第78回カンヌ国際映画祭で、イランのジャファル・パナヒ監督の『It Was Just an Accident』(邦題未定)がパルムドール(最高賞)を受賞した。多くの関係者にとって意外な結果となったこの選考について、審査委員長を務めたジュリエット・ビノシュ氏が24日の記者会見で詳細を語った。
「抵抗と生存の物語」として評価
ビノシュ氏は受賞理由について、「この映画は抵抗と生存の感情から生まれており、それは今日絶対に必要なものである」と説明した。アカデミー賞受賞女優でもある同氏は、「非常に人間的でありながら同時に政治的でもある。彼(パナヒ監督)は複雑な国の出身だからだ。この映画を観た時、際立っていた」と評価の背景を明かした。
パナヒ監督の苦難の歴史と芸術的評価
パナヒ監督は過去にもカンヌ映画祭で高い評価を受けており、1995年にデビュー作『白い風船』でカメラドール賞、2003年に『クリムゾン・ゴールド』である視点部門の審査員賞を受賞している。2018年には『ある女優の不在』でコンペティション部門に参加した実績もある。

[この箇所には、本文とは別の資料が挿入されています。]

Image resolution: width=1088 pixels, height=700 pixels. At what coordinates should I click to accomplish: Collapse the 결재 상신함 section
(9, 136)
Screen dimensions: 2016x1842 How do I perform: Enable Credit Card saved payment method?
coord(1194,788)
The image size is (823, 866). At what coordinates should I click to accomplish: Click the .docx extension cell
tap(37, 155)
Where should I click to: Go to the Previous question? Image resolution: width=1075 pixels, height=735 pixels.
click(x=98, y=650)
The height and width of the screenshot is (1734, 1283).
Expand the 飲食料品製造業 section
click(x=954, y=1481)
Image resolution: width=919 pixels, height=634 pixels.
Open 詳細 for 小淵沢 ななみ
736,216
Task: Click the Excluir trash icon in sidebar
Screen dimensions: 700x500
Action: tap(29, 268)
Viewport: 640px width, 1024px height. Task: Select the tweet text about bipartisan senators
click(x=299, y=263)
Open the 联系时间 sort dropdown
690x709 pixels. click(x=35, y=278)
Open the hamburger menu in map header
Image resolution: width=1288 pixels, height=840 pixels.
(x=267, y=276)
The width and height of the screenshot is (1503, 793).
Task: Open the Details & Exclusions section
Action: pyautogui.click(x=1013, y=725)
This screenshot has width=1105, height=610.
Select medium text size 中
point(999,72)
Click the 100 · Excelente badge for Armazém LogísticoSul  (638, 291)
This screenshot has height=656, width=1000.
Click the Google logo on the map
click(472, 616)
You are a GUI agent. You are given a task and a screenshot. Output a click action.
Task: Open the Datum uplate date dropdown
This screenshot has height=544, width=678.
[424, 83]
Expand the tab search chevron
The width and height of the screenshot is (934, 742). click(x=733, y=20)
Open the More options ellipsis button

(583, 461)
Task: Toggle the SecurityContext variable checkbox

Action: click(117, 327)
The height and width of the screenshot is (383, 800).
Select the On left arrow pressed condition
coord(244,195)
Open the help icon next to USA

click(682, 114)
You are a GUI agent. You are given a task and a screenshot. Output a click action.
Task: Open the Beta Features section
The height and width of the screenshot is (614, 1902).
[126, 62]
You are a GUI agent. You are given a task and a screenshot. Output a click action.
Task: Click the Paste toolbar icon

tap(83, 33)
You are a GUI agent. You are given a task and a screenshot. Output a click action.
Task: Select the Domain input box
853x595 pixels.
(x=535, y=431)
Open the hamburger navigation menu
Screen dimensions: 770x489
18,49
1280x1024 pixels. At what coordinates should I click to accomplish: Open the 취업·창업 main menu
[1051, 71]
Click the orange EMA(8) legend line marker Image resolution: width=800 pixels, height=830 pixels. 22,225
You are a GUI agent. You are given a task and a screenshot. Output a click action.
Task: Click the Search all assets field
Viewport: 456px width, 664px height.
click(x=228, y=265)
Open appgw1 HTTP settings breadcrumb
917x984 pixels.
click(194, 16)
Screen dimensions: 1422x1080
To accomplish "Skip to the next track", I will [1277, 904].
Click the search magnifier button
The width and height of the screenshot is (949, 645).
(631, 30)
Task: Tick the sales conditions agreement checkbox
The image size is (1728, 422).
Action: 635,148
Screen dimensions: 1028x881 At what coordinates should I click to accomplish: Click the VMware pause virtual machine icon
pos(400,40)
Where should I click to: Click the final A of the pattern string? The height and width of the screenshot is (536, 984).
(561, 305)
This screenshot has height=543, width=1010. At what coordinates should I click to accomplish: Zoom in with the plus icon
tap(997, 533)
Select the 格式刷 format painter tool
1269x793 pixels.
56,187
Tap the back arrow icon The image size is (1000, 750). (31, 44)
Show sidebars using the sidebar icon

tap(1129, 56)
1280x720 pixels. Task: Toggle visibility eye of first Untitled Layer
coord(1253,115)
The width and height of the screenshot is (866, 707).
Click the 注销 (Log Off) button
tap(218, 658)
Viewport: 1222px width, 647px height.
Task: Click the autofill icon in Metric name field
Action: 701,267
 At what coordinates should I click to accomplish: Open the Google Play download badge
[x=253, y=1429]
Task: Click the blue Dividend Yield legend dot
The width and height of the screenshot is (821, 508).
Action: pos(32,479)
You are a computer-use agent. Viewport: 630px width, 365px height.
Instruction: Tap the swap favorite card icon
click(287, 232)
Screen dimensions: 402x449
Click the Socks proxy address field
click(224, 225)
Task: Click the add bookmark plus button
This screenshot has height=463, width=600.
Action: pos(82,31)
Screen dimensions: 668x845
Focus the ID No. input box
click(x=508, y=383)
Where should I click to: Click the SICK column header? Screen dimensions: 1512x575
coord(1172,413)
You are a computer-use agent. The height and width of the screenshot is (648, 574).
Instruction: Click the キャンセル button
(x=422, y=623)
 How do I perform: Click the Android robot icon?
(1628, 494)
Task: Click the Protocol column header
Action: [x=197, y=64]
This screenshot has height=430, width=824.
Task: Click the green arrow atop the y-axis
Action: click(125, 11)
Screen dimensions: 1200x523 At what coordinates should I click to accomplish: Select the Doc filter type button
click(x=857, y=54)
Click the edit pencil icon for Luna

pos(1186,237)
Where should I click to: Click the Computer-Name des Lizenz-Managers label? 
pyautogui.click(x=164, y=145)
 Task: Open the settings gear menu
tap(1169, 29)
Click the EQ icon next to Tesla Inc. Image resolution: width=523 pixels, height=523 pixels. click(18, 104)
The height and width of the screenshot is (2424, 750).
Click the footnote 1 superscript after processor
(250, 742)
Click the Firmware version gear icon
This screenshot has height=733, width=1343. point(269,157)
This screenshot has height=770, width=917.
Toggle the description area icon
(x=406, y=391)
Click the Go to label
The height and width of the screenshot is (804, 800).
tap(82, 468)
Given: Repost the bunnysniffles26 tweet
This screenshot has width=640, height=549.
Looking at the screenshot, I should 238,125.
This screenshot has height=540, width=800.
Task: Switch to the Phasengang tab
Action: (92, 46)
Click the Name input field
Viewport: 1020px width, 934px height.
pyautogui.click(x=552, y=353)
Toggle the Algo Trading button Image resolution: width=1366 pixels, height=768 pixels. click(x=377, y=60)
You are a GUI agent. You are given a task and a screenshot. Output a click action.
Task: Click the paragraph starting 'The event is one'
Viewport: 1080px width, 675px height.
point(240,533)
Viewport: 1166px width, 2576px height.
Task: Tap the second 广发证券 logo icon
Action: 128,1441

同監督はイランで2度の不当な収監を経験しており、2023年に釈放されたばかりだった。このような背景について、ビノシュ氏は「監督が経験してきたことを考えると、(彼を)称賛することは興奮に値する」と語った。
作品の社会的メッセージ
『It Was Just an Accident』は、不当に告発された労働者階級の人々が、自分たちを拷問し罵倒した看守に復讐を求める物語である。ビノシュ氏は作品の意義について、「芸術は常に勝利する。人間的なものは常に勝利する」と強調した。
同氏はさらに、「俳優、監督、そして芸術に携わる人々として、我々は重要な問題について公の場で発言し、世界を変革することができる」と述べ、芸術の社会的役割について言及した。
審査過程について
審査員の一人であるジェレミー・ストロング氏(アカデミー賞ノミネート俳優)は、11日間の審査過程を「シャンパン付きのコンクラーベのようだった」とユーモラスに表現した。
ストロング氏は真剣なトーンで、「我々は本質的に超越的な作品である映画を表彰したかった」と選考基準を説明。「ジュリエットが世界に優しさをもたらすことについて話し、デ・ニーロはファシストは芸術を恐れるべきだと話した。これらの選択はそうした原則を反映している」と付け加えた。
今回のパルムドール受賞により、パナヒ監督は国際的な映画界での地位をさらに確固たるものとし、困難な状況下でも芸術創作を続ける映画作家への注目が集まることとなった。